L’exploration pétrolière et les projets de développement autour du lac ont été « entachés par une perturbation des modes de vie traditionnels, d’importants délais de paiement des compensations dans l’achat des terres, la dépossession de territoires et des processus de réinstallations opaques », soulignent la FIDH et Oxfam
Quelque 12 000 familles menacées d’expropriation, des écosystèmes en danger: le méga-projet pétrolier mené par le groupe français Total en Ouganda et en Tanzanie comporte des « risques majeurs », ont alerté le 10 septembre dernier des ONG internationales.
Le lancement effectif du projet est attendu avant la fin de l’année.
Dans un rapport intitulé: « Pétrole en Afrique de l’Est: les communautés en danger », la FIDH (Fédération internationale des droits de l’Homme) d’une part et Oxfam de l’autre présentent les résultats de deux études d’impact menées pendant deux ans dans les zones concernées.
Le projet, opéré par Total aux côtés des compagnies chinoise CNOOC et britannique Tullow, prévoit l’exploitation de gisements découverts en 2006 en Ouganda dans la région du lac Albert (projets Tilenga, Kaiso-Tonya), et la construction d’un oléoduc de 1 440 km passant par la Tanzanie (oléoduc d’Afrique de l’Est, East African Crude Oil Pipeline, EACOP).
Ce projet, s’il est mené à bien, « affectera plus de 12 000 familles », a mis en garde une responsable d’Oxfam, Caroline Brodeur, lors d’une conférence de presse en ligne, déplorant que les communautés soient laissées dans l’expectative concernant la perte de leurs terres et leur relogement.
« De nombreuses personnes ont déjà été sévèrement impactées par près de 20 ans d’exploration pétrolière dans la région », souligne le rapport.
L’exploration pétrolière et les projets de développement autour du lac ont été « entachés par une perturbation des modes de vie traditionnels, d’importants délais de paiement des compensations dans l’achat des terres, la dépossession de territoires et des processus de réinstallations opaques », soulignent les ONG. La FIDH fait état d’expulsions et d’acquisitions forcées, avec de faibles compensations.
« Les entreprises provoquent des bouleversements sociaux majeurs – qui touchent particulièrement les femmes – en s’emparant de terres pour faire place au pétrole, souvent sans consultation adéquate » écrit la chercheuse de la FIDH Maria-Isabel Cubides.

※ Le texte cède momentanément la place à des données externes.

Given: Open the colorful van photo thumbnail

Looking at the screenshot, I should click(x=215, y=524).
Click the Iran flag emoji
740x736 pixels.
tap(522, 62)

En outre, le projet aura des répercussions sur « des écosystèmes extrêmement sensibles dans une région dont la biodiversité est une des plus riches au monde », souligne le rapport. En Ouganda notamment, les gisements de pétrole sont situés au sein de plusieurs réserves naturelles, l’un d’eux s’étend jusque dans les Murchison Falls, le plus grand parc national du pays.
Dans une réaction transmise à l’AFP, Total a rejeté certaines des « allégations » contenues dans le rapport, notamment concernant les pressions sur des activistes, mais s’est dit déterminé à « poursuivre le dialogue utile » avec les ONG et les communautés, et à prendre en compte certaine de leurs recommandations.
Le géant pétrolier et gazier assure dialoguer avec la FIDH et Oxfam depuis plus d’un an et avoir même contribué à l’élaboration des rapports.
« Total est engagé auprès des communautés depuis le début des projets et accueille favorablement, dans plusieurs domaines, les recommandations des rapports, qui pour certaines avaient déjà été engagées et pour d’autres feront l’objet d’un travail d’analyse quant à leur faisabilité et leur mise en oeuvre », indique le groupe.
Total est déjà attaqué en justice en France par six ONG qui l’accusent de ne pas prendre en compte les impacts du projet sur les populations et l’environnement. Le tribunal de commerce de Nanterre, en banlieue parisienne, doit se prononcer le 28 octobre.